Bouquin #118 : Des erreurs ont été commises, de David Carkeet

[Des erreurs ont été commises – David Carkeet – 1997 ; avril 2017 pour la traduction française]

J’ai ri ! Mais que j’ai ri ! Il n’y a rien de plus savoureux que d’observer son prochain – fictif – s’embourber dans la dèche, enchaîner les catastrophes et vivre une existence en peau de banane : c’est un péché-mignon que David Carkeet conjure à merveille, dans un roman à la fois sensible et désopilant, dévoré en deux soirs – un bonbon.

118 Des erreurs ont été commises Carkeet Monsieur Toussaint Louverture

Prenez deux loosers, une déferlante de poisse, des dialogues au sommet du malaise. Assaisonnez le tout de jeux de mots ringards parce que banals, faites mariner dans un bouillon d’adolescence beuglarde, d’universitaires mesquins et de coucheries pauvrettes : vous obtiendrez un concentré bien piquant d’erreurs en tout genre – et un excellent roman.

Pour le troisième opus* de ses aventures de gros-perdant-à-la-marge-mais-toujours-avec-le-sourire, le linguiste au chômage (pléonasme ?) Jeremy Cook croise la route du « Roi des noix » Ben Hudnut, entrepreneur aux affaires florissantes et parfait père de famille – a priori. En jeu, le langage de Molly Hudnut, gamine haute comme trois « pomates » qui truffe ses babillages de bilabiales et donne du « putain con » à qui veut l’entendre. On comprend vite, à observer la gosse, que Ben a baissé les bras et se laisse gouverner – plus loin, on réalisera que c’est la vie entière qui le tient sous sa coupe, et qu’à trop vouloir colmater les fissures, l’homme saccage joyeusement le restant de son existence.

Les désastres s’accumulent**. C’est drôle, jouissif. C’est le quotidien du manque de bol, des blagues qui ne font rire personne et des crottes de chien sous la semelle gauche. Jours terribles et corrosifs où l’on tente, malgré tout, de sauver les apparences – à grand renfort de cachotteries ruineuses et d’inévitable mauvaise foi.

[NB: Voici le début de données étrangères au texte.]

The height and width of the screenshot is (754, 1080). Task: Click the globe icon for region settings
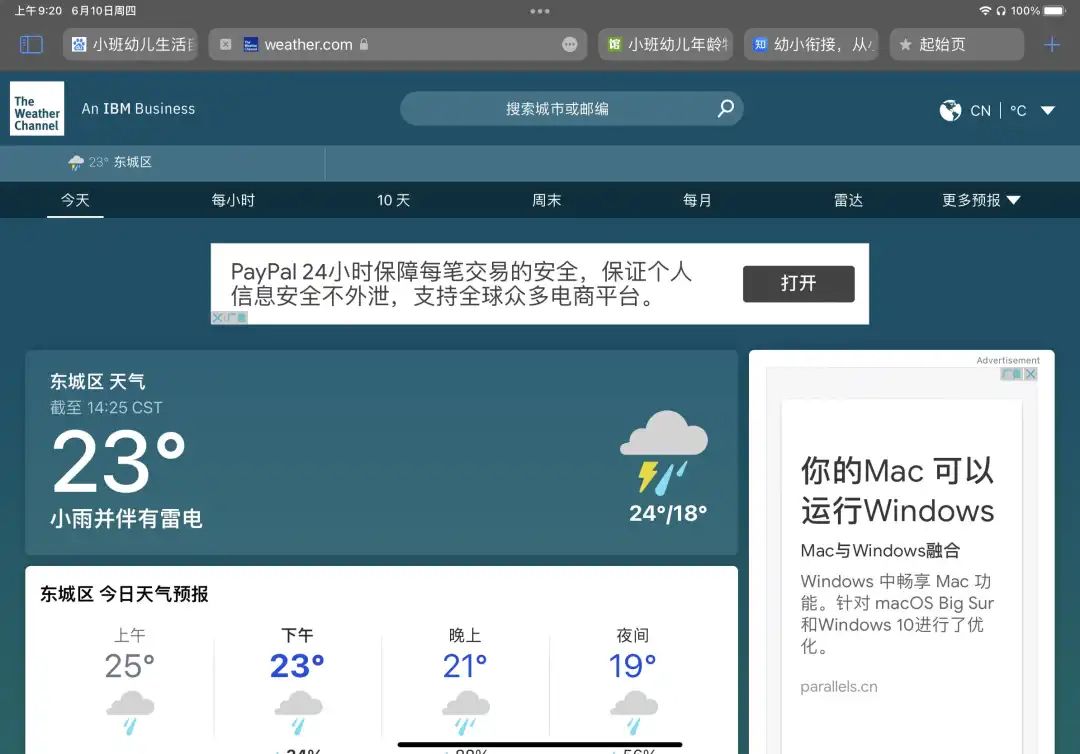click(950, 111)
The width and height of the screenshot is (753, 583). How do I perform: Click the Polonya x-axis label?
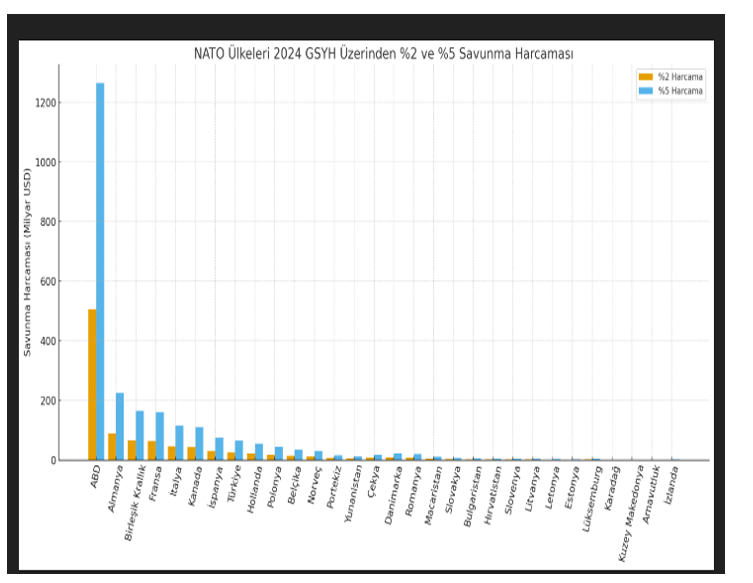click(273, 484)
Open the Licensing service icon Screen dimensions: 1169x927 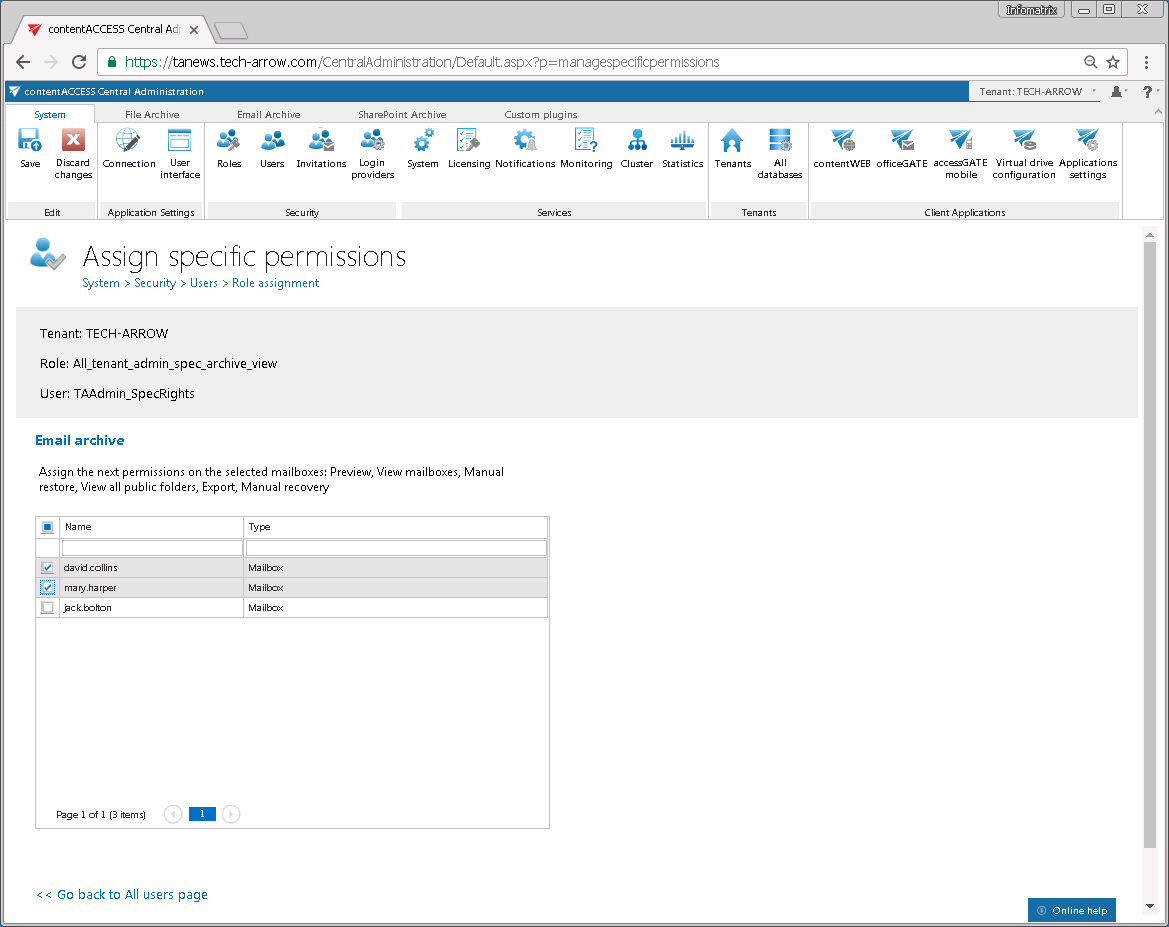(468, 148)
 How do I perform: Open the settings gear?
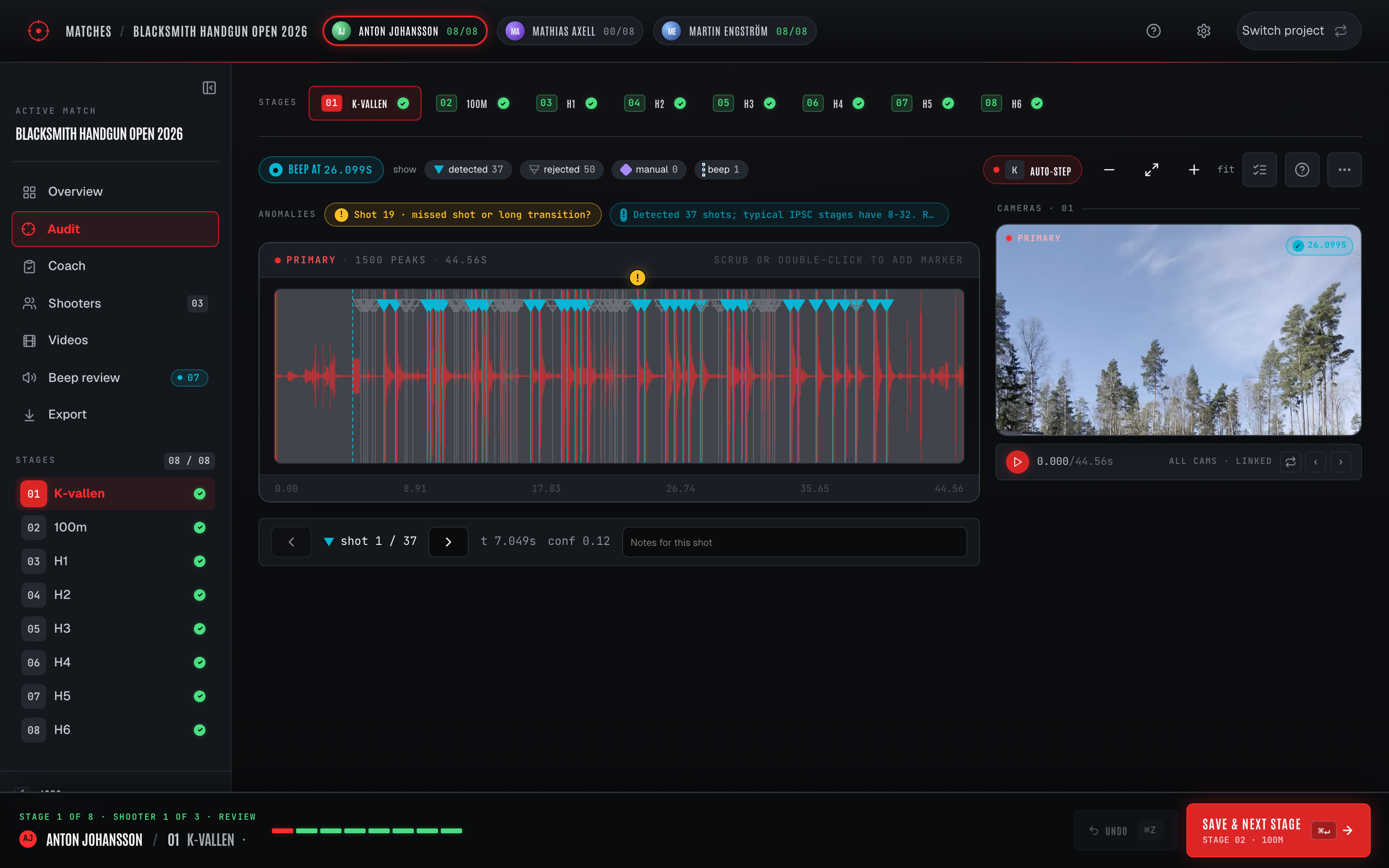(x=1204, y=31)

De cette exploration de la décrépitude dans ce qu’elle a de plus honteux et inavouable surgissent alors des moments brillants, plus vrais que nature, où naissent des échanges infiniment vains et dont on ressort à la fois hilares… et terriblement gênés (définition du facepalm, en vrai). David Carkeet s’amuse, et l’on jubile à ses côtés comme au devant d’un incendie : détruit, le valeureux cliché du self-made man total control ; anéanties, les conversations mondaines et les dialogues de sourds ; ravagées, les « nobles » ambitions du monde du savoir ! La plume attaque et vient fouiner aux endroits les plus chatouilleux : on rit, d’abord, puis on aperçoit son propre reflet dans ce roman cousu de trucs ratés, qui tire à son lecteur une langue caustique et vise les petits embarras, les grands moments de solitude.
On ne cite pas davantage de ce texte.